▶ [About this exercise]: Search the records for the word "will" and copy each line in which it appears.
=== Section Start ===
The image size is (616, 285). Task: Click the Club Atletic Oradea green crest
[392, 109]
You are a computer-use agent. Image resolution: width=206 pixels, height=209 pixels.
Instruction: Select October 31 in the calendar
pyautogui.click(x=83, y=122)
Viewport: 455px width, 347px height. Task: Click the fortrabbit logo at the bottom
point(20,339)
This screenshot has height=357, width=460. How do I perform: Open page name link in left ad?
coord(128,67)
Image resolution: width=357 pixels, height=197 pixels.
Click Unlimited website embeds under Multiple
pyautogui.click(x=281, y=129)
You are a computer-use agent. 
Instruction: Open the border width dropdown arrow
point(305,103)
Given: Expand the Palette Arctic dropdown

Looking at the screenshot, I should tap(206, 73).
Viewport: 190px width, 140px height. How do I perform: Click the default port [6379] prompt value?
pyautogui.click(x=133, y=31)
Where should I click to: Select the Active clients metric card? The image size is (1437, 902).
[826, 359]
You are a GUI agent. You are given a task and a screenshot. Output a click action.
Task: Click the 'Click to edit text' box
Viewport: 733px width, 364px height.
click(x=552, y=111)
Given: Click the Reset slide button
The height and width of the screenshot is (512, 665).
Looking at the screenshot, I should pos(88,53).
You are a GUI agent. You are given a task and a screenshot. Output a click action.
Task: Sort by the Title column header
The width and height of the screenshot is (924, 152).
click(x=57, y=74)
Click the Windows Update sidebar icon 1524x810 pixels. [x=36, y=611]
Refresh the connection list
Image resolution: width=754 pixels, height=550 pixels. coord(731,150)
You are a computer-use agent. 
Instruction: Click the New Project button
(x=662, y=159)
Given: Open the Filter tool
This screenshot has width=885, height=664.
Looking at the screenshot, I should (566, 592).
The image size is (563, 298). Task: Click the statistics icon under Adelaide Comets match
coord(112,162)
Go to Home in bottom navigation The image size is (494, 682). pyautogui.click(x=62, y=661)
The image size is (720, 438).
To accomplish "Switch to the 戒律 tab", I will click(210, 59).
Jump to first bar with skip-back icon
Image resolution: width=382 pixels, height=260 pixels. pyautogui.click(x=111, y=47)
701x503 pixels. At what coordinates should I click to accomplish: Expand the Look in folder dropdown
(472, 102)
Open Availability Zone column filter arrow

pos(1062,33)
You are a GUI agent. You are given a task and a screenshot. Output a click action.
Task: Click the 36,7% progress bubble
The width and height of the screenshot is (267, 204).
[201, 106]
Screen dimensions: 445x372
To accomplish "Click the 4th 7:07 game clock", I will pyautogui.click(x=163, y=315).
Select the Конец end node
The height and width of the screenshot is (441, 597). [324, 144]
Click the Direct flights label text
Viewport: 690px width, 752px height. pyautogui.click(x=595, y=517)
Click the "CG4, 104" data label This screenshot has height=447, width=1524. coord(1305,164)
=== Section End ===
▶ [Exercise response]:
To accomplish "Switch to the 戒律 tab", I will click(210, 59).
To accomplish "Click the 4th 7:07 game clock", I will pyautogui.click(x=163, y=315).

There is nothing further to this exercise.